From the artist's strength in observance comes the new materials inspired by the process of creating the alumnium sculptures over the past one decade. The wood surface from which Anatsui’s metal wall sculptures are worked on by his studio assistants, has gradually, unearthed what would later be a new kind of material. The wooden surfaces and off-cuts from bottle-tops as well as cassava graters tool, October Gallery explains, were moved to Factum Studio "to serve as the primary source materials for this new series of prints."

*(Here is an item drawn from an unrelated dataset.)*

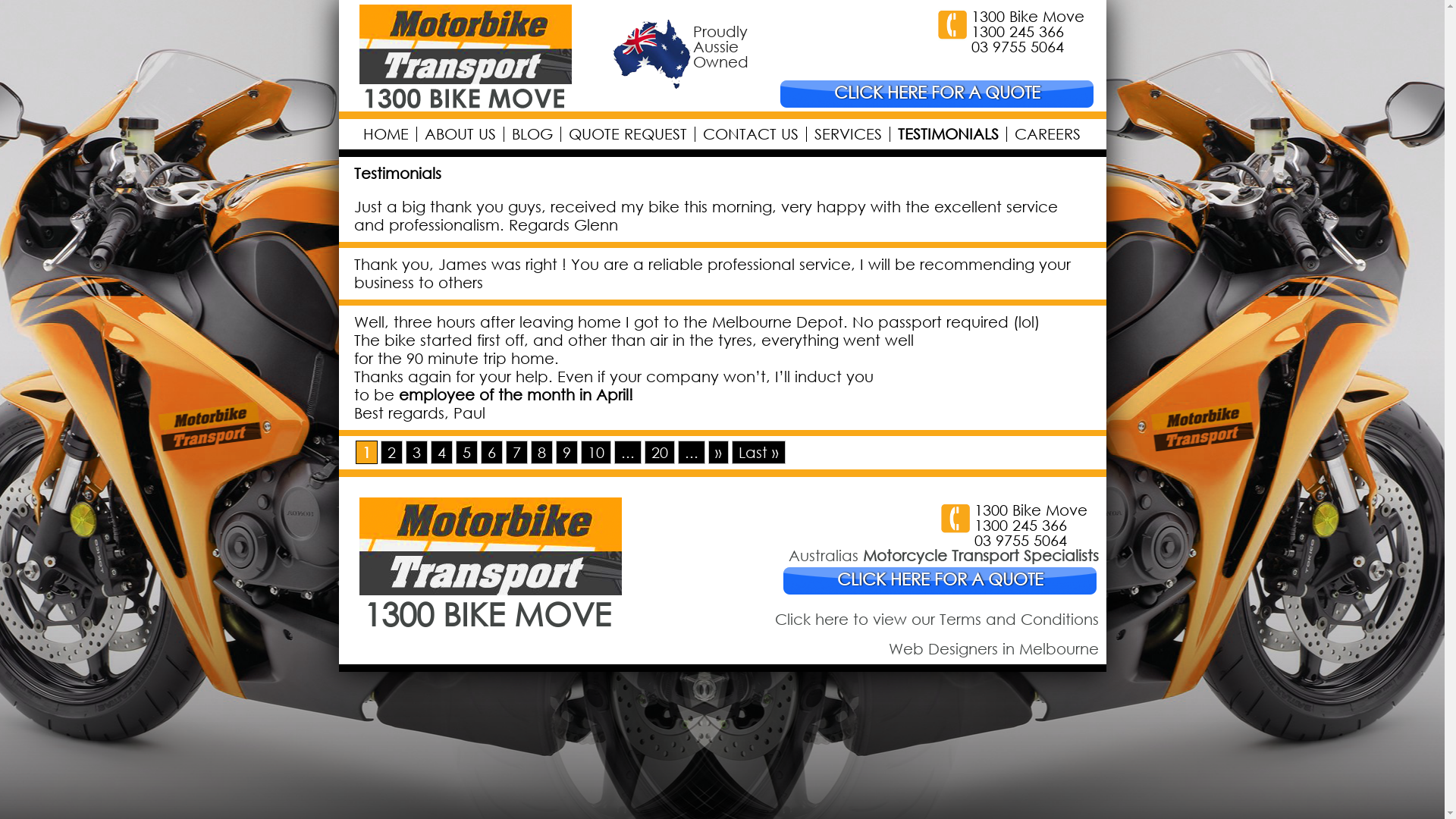 The image size is (1456, 819). What do you see at coordinates (416, 451) in the screenshot?
I see `'3'` at bounding box center [416, 451].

 Some of the prints, viewed via soft copies include two Untitled eclipse series, each in Intaglio print with collage. The process of creation is quite amazing: The work tools such as tabletops and wooden boards scanned at a very high resolution of 3-D, and said to have been "routed onto aluminium plates and then printed through an etching press."  

 Thematically, Benchnarks invites followers of Anatsui's work into the artist's world of dynamic process of creating art. Interestingly, the prints bring  the past into coalesce with today and articulates the future's contemporary texture.

  Excerpts from October Gallery curatorial note:

 "Though globally-renowned for his iconic hangings of aluminium bottle-tops, Anatsui’s artistic practice has always been rooted in the discovery of new media. Having graduated from Kwame Nkrumah University of Science and Technology in Kumasi, Ghana, the artist set about ‘forgetting everything (he) had been taught’ in the search for new modes of expression, and the materials needed to convey them. Following the imperative that an artist should work ‘with whatever his environment throws up’, Anatsui created a wide variety of novel sculptural forms with materials that range from tropical hardwoods to cassava graters, driftwood, obituary printing plates and aluminium bottle-tops.

 'His interest is in the physical history of the materials themselves, the stories they contain and the journeys that bring them into his hands. It was just such a remarkable journey that first led the artist to work with bottle-tops when he happened upon several bags of them lying discarded by a local liquor shop and found inscribed within a hidden history of trade in West Africa."